Well we've been covering liberalism and its implications in the U6 ideology lessons, and there have been no less vigorous debates about the nature of a free society in allegedly liberal Britain than in the L6 set as well. In its classical form, liberalism is about the freedom of the individual and assumes that freedom to be an absence from any external constraints (a view later characterised by Isaiah Berlin as negative freedom). The modern liberal, of course, has trouble with this, for he wants to promote freedom by promoting the 'potential' of the individual, and on the assumption that such potential usually requires a lift, he comes up with the notion of government intervention via such forms as the welfare state (positive freedom). Now no-one would dispute that these are noble notions, but the modern liberal problem remains that the more you increase the power of the state the more you compromise the freedom of the individual. The two exist as opposite forces to each other.

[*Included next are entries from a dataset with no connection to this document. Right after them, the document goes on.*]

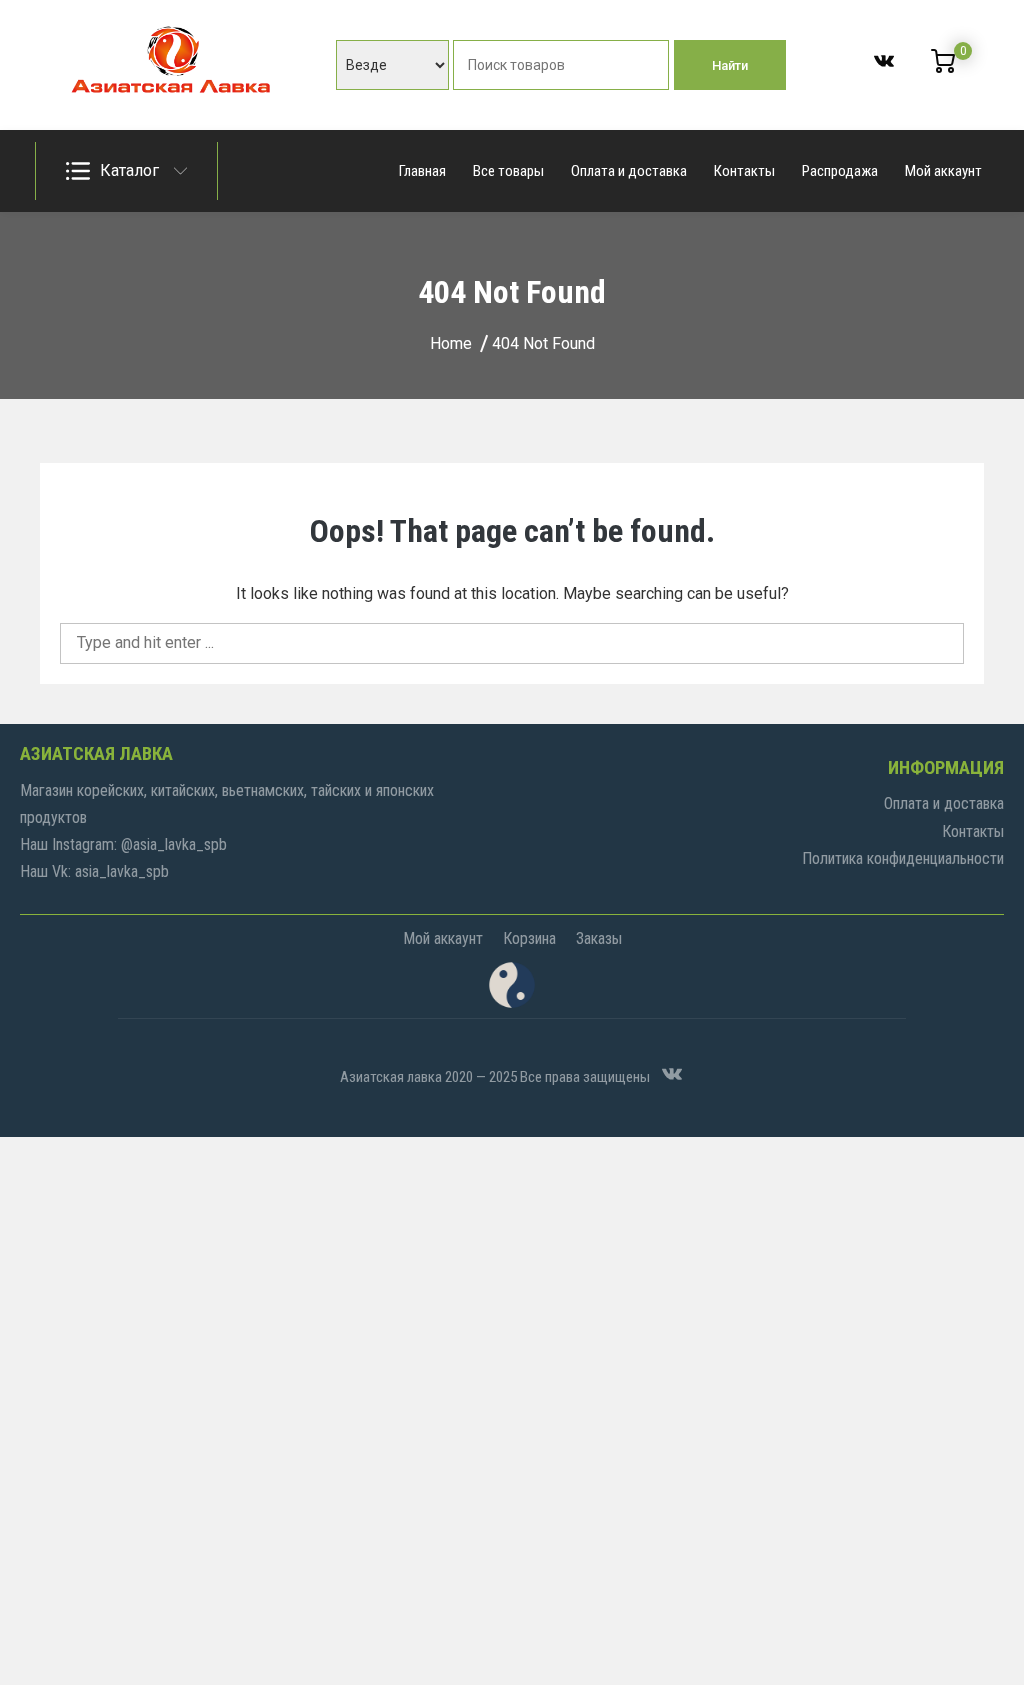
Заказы (599, 938)
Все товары (508, 171)
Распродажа (840, 171)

The debate that has been exercising us recently has been the extent to which modern government is so keen to legislate our every activity that it has ceased to have any regard whatsoever for the concept of negative freedom.
This is not a debate confined to the walls of the politics classroom. It came up as I was dining last night with one of my politics mentors (and former student!!) and his wife. He mentioned, in between frequent growls about the amount of money the government takes off him in tax, a recent Independent story which suggested that such was the present government's taste for legislation, that it has effectively created a new offence for virtually every day it has been in power. A crime a day thanks to New Labour. So, cheers Tony, we are all 3,000 times more likely to be criminals than when you first came to office!
It is refreshing to note that the founder of this alarming statistic about the impingement on our individual freedoms is a Liberal MP, Mr. Nick Clegg (and frequently touted possible future leader). For a brief summary of the article, which ends with the fascinating news that the government have created, amongst their 3,000 new offences, one that makes it illegal to 'create a nuclear explosion' (and thanks for that - we all feel a whole lot safer now), click here. Unfortunately, one freedom you do not have is the freedom to read the whole article for free - such is the Indie's cash strapped status that you need to buy the full article for a quid. But you can get the broad picture, and that's bad enough.
So, a liberal society? Depends on how free one needs to be I guess.